Merdeka.com - Kemarin muncul wacana dari Dinas Pendidikan Kota Prabumulih, Sumatera
Selatan untuk mengadakan tes keperawanan terhadap siswa sekolah. Rencana itu akan
dipraktikkan tahun depan. Tapi baru diusulkan, wacana sudah menuai banyak kritik.
Lalu bagaimana sih cara memeriksa keperawanan itu?
Dokter Ahli Andrologi dan Seksologi, Wimpie Pangkahila mengatakan, bicara keperawanan
itu sebelumnya harus ada kesepakatan soal definisi perawan, apakah seorang perempuan
pernah atau tidak melakukan hubungan seksual, atau semata-mata karena selaput dara robek
atau tidak.
Sebab, dia melanjutkan, kalau definisi yang dipakai itu pernah atau tidak melakukan
hubungan seksual, berarti tes keperawanan itu tidak ada hubungannya dengan selaput dara
yang robek. Misalnya dia melakukan masturbasi pakai alat atau jari hingga selaput dara robek,
tapi tidak pernah berhubungan seksual.
"Terus dites. Dan si perempuan jawab, saya perawan karena tidak pernah melakukan
hubungan seksual. Terus dia tidak diterima sekolah karena selaput daranya robek, kan kasihan
cewek-cewek itu nanti. Kasihan mereka yang pernah masturbasi pakai alat atau jari," kata
Wimpie sambil tertawa.
Padahal, Guru Besar Fakultas Kedokteran Universitas Udayana itu melanjutkan, tes
keperawanan di situ kan menyangkut perilaku. Misalnya perempuan dites apakah perilakunya
buruk karena pernah melakukan hubungan seks bebas atau tidak. "Karena menyangkut
perilaku (seks bebas), tidak ada kaitannya dengan selaput dara," terangnya.
Kemudian, soal cara pemeriksaan selaput dara. Wimpie mengatakan, tidak semua dokter tahu
bagaimana cara memeriksa selaput dara itu. Seandainya tes sudah dilakukan, apa sekolah
yakin begitu saja, padahal untuk mengetahui itu butuh verifikasi pendapat lain (second
opinion).
"Jadi yang memeriksa ini siapa?

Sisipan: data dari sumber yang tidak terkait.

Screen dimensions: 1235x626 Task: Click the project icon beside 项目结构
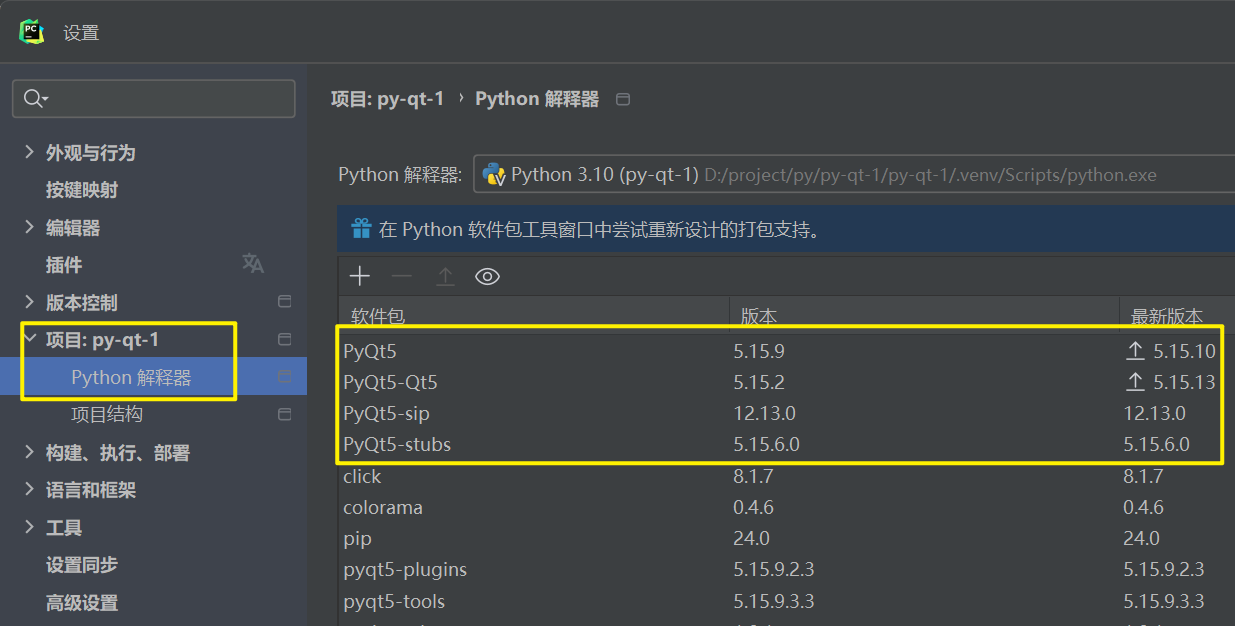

Dokter? Memangnya semua dokter tahu? Apa benar dokter
pasti benar pemeriksaannya? Terus bagaimana dengan second opinion-nya. Misalnya ada
pasien datang, kalau tes keperawanan salah masak harus diulang-ulang? Karena tidak semua
dokter tahu tentang seksualitas," ujarnya.
Berikut ini beberapa cara tes keperawanan menurut Dokter Wimpie di rumah sakit.
1. Buka celana.
2. Wanita tidak sedang menstruasi.
3. Wanita diminta berbaring di tempat tidur, dengan posisi seperti orang sedang melahirkan.
4. Kemudian dokter membuka kelamin, di sana bisa dilihat selaput dara robek atau tidak
(untuk melihat ini butuh pengetahuan dan ketelitian tinggi, karena tidak semua dokter tahu
dengan benar bila tidak ahlinya).
5. Jika selaput dara masih utuh, maka akan terlihat selaput tipis yang menutupi dinding dan
bibir vagina.
6. Untuk melihat itu bisa dengan mata telanjang.
Namun demikian, Wimpie mengatakan tidak adil jika keperawanan wanita selalu dibesarbesarkan, sementara tidak demikian dengan masalah keperjakaan pria. Keperjakaan tidak bisa
dibuktikan sama sekali meski si pria sudah pernah berhubungan seksual berulang kali, kecuali
dengan pengakuan.
"Untuk mengetahui perawan atau tidak dan perjaka atau tidak, itu satu, pengakuan. Karena ini
kaitannya dengan perilaku," ujarnya.